The Yield Curve Chart from StockCharts.com shows us the inversions taking place. The red line should move higher from left to right. Inversions are occurring where it moves downward.
10-YEAR T-BOND YIELD
Yesterday's comments still apply:
"$TNX has reversed before testing the bottom of the declining trend channel. That is a good sign that we could see a breakout when it tests the top of the channel. Stochastics have reversed as has the PMO. We see diminishing weakness not new strength. We'll see how it handles resistance at the 50-day EMA."
BONDS (TLT)
IT Trend Model: BUY as of 6/5/2024
LT Trend Model: BUY as of 7/17/2024
TLT Daily Chart: TLT has set up a near-term double top.

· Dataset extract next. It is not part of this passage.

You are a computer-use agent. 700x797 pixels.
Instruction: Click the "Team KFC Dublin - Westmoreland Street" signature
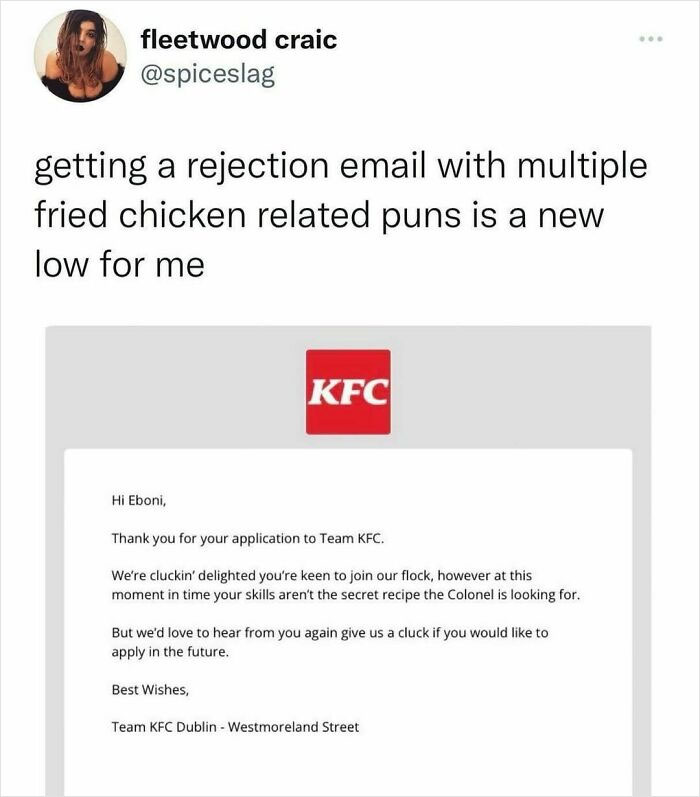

While this is quite bearish, we still have a long-term declining trend on the 20-year yield that hasn't been broken. Price is also sitting on support at the 50/200-day EMAs so all is not lost. We do see a high likelihood that price will eventually test the confirmation line of the double top or at least come close. We think the intermediate-term rising trend will hold up.
We see the development of a bullish ascending triangle (flat top, rising bottoms) so this decline is likely going to be limited to the rising bottoms trendline.
DOLLAR (UUP)
IT Trend Model: BUY as of 1/23/2024
LT Trend Model: BUY as of 5/25/2023
UUP Daily Chart: The Dollar is inching higher but overall it is in a trading range between the May low and June top. The RSI and Stochastics look positive, but the PMO is still flat. We expect more churn with a melt up toward the May high.
GOLD
IT Trend Model: BUY as of 10/23/2023
LT Trend Model: BUY as of 10/20/2023
GLD Daily Chart: Gold managed another small rally today, keeping it above near-term support. Discounts pared back meaning investors are getting a bit more bullish on Gold. Stochastics are still in decline, but the PMO is already trying to turn back up. There is a good chance that Gold will find its way back toward all-time highs.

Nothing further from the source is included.